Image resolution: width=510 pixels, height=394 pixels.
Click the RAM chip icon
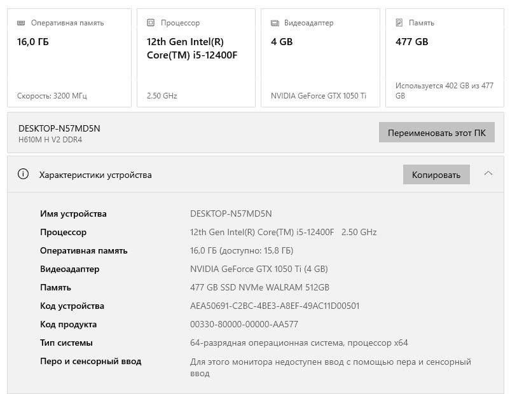pos(22,23)
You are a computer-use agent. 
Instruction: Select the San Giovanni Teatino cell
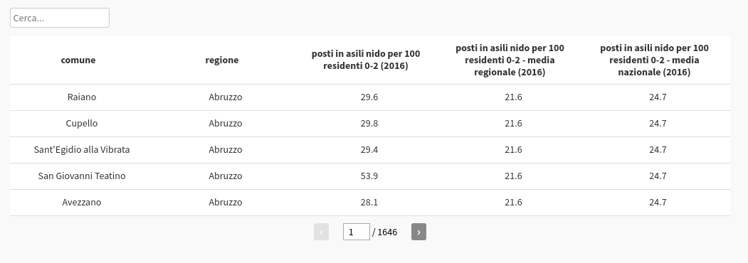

──────────

[Written task] Count the lines above that contain the string "Teatino", matching case exactly, and give only the number.

[Written response] 1